Colloquium - Jing Gao

Event Type: 
Friday, November 9, 2012 - 14:30

Exploring the Power of Heterogeneous Information Sources

Nowadays, a vast ocean of data are collected from trillions of connected devices everyday. Useful knowledge is usually buried in multiple genres of data, which are from different sources, in different formats, and with different types of representation. Many interesting patterns cannot be extracted from a single data collection, but have to be discovered from the integrative analysis of all heterogeneous data sources available. Although many algorithms have been developed to analyze multiple information sources, real applications continuously pose new challenges: Data can be gigantic, noisy, unreliable, dynamically evolving, highly imbalanced, and heterogeneous. Meanwhile, users provide limited feedback, have growing privacy concerns, and ask for actionable knowledge. In this talk, I will discuss our research on exploring the power of multiple heterogeneous information sources in challenging learning scenarios. I will present two perspectives of learning from multiple sources, i.e., exploring their similarities (knowledge integration) or their differences (inconsistency detection). First, for knowledge integration, we proposed a graph-based consensus maximization framework to combine multiple supervised and unsupervised models, which significantly improves classification accuracy. Second, we developed approaches based on matrix factorization and spectral embedding to detect objects performing inconsistently across multiple sources as a new type of anomalies. I will show the effectiveness of these general learning techniques with a few sample applications in social media, networking, cyber security and bioinformatics.

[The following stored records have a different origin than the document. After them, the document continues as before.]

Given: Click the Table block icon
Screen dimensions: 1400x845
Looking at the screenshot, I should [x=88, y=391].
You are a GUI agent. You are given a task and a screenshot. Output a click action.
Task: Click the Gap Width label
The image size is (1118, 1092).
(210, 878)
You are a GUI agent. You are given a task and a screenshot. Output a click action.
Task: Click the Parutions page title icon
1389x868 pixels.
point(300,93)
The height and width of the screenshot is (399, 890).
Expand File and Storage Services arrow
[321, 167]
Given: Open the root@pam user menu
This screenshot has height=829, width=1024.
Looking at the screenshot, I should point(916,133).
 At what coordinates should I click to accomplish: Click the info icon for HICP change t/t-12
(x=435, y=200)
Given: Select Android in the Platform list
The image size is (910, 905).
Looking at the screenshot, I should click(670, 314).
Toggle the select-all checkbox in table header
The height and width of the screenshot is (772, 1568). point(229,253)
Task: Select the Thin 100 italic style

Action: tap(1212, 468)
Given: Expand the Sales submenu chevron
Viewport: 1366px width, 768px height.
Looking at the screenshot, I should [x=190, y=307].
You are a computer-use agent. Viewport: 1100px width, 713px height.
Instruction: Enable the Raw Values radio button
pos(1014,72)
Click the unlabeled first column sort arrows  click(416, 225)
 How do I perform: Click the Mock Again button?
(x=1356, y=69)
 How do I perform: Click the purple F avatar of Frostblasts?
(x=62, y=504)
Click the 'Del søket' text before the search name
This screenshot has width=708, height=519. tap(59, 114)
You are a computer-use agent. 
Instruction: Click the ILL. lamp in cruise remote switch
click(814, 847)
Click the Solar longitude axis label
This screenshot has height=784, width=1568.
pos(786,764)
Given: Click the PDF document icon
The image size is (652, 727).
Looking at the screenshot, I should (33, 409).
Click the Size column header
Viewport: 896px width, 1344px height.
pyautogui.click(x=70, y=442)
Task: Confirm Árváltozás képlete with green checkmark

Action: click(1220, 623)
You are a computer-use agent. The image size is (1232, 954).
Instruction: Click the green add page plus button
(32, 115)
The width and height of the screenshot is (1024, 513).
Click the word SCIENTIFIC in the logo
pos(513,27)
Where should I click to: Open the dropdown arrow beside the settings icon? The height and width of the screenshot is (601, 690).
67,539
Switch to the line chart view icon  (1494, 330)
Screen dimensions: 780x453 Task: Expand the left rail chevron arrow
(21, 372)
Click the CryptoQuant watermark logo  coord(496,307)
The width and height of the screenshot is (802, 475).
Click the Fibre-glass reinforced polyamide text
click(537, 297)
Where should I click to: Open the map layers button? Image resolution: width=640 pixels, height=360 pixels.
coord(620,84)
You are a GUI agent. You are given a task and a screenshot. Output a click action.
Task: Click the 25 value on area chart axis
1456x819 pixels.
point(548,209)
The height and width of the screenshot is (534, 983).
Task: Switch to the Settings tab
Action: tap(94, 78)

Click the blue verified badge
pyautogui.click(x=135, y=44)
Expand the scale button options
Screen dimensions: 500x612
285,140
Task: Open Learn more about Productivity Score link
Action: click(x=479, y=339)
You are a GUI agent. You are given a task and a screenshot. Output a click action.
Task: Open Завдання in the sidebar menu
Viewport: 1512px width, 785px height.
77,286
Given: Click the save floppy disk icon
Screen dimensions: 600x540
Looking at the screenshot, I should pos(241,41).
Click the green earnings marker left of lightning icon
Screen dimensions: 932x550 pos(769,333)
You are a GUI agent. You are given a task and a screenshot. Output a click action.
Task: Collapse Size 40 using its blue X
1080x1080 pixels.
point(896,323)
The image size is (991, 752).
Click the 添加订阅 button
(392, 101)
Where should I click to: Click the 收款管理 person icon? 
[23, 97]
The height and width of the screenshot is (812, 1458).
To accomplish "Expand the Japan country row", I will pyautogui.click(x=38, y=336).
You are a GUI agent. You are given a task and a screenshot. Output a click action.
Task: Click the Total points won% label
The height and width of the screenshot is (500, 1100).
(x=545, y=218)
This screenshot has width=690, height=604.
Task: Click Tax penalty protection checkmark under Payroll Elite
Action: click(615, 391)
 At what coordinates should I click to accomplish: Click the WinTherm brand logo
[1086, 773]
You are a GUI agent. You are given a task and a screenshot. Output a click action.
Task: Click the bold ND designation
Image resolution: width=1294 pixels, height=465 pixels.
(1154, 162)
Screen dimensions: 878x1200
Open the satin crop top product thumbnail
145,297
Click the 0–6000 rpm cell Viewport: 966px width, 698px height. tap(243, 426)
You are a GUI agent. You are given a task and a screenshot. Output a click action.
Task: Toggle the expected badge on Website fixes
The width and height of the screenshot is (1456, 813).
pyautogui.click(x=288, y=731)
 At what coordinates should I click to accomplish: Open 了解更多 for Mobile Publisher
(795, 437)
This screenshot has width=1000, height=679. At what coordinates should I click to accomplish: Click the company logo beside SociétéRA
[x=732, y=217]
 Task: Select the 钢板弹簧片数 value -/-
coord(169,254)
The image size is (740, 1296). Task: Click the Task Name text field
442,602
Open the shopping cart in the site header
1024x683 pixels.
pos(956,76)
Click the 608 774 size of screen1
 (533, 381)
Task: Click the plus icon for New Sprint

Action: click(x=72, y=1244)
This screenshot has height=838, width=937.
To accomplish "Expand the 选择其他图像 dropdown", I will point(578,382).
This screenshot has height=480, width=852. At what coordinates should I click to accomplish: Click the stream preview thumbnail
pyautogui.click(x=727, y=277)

Jing Gao is an assistant professor in the Computer Science and Engineering Department at the University at Buffalo, The State University of New York. She is broadly interested in data and information analysis with a focus on information integration, ensemble methods, transfer learning, anomaly detection and mining data streams. She obtained her PhD degree in Computer Science from University of Illinois at Urbana-Champaign in 2011. Her thesis work was supported by IBM PhD fellowship and lead to a well-received tutorial at SDM’10 conference. She has published more than 30 papers in refereed journals and conferences.